Key federal incentives for wind power are set to expire today as fiscal cliff negotiations stretch into the final hours of 2012.
The production tax credit provides a 2.2-cent tax break for every kilowatt-hour of electricity produced from large-scale wind farms.
The wind energy industry supports manufacturing and construction jobs in Pennsylvania, according to the American Wind Energy Association.

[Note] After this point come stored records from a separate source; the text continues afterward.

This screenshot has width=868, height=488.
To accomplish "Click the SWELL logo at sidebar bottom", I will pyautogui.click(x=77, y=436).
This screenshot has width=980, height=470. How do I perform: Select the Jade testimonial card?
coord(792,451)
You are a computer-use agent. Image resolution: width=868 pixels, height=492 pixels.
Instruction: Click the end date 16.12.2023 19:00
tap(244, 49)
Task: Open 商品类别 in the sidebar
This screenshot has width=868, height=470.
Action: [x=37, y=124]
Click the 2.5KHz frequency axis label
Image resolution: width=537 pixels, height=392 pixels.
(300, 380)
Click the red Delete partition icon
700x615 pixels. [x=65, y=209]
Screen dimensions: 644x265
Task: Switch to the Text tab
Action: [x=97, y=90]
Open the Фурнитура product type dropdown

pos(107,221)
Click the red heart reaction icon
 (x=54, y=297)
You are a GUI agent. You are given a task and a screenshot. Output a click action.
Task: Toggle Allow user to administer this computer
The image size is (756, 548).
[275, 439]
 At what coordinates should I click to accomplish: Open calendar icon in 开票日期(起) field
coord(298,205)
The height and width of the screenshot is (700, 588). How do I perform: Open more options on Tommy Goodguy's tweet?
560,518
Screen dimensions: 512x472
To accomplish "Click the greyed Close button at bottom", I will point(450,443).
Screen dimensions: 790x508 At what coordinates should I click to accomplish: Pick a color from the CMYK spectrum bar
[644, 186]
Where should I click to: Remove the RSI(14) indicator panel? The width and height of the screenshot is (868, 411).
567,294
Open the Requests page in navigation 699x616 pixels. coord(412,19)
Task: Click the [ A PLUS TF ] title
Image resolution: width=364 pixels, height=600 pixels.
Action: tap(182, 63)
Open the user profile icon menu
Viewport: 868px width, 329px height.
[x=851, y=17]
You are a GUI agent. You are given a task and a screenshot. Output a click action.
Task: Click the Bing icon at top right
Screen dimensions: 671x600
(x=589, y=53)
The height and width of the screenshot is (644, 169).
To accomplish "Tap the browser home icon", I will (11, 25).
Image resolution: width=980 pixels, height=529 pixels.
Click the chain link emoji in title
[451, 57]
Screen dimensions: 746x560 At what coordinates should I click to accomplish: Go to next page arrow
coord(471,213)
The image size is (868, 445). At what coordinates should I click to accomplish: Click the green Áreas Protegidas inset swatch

At least two facilities currently manufacture components for the industry in York County.
Over the last couple of decades, the tax credit has allowed the industry to grow from about 9,000 megawatts of capacity installed in the country at the end of 2005 to over 50,000 megawatts installed by the third quarter of 2012, said Susan Stewart, director of the Penn State Wind Application Center, in an email.
“If the PTC (production tax credit) is not extended, many domestic manufacturing facilities will likely shut down and the level of wind energy growth in the U.S. will certainly slow down, but it will not disappear entirely,” Stewart said.
As the expiration date neared, the construction of new wind farms appeared to be put on hold across the country, including Pennsylvania, said Kerry Campbell, environmental group manager at the Pennsylvania DEP, in an email.
Without the domestic development, jobs in the industry are on the line, Campbell said.
Gamesa, a wind turbine manufacturer based in Spain, opened its American headquarters in Bucks County in 2007. This year, the company announced layoffs due to the pending expiration of the tax credit, Campbell said.
Even if the wind production tax credit makes the cut in the fiscal deal, the impacts of not extending it sooner are already being felt extensively across the industry, Stewart said.
“Thousands have already lost their jobs and there will be very little added wind capacity in 2013,” Stewart said.
While some planned installation projects might be cost competitive without the tax credit, the uncertainty of the future of this policy has brought the industry to a near halt for the next year in the U.S., Stewart said.
The American Wind Energy Association is proposing an extension with a gradual phase out through 2018.
A similar personal tax credit for residential and small business applications expires at the end of 2016, said Stewart, and will not be impacted by the current fiscal negotiations.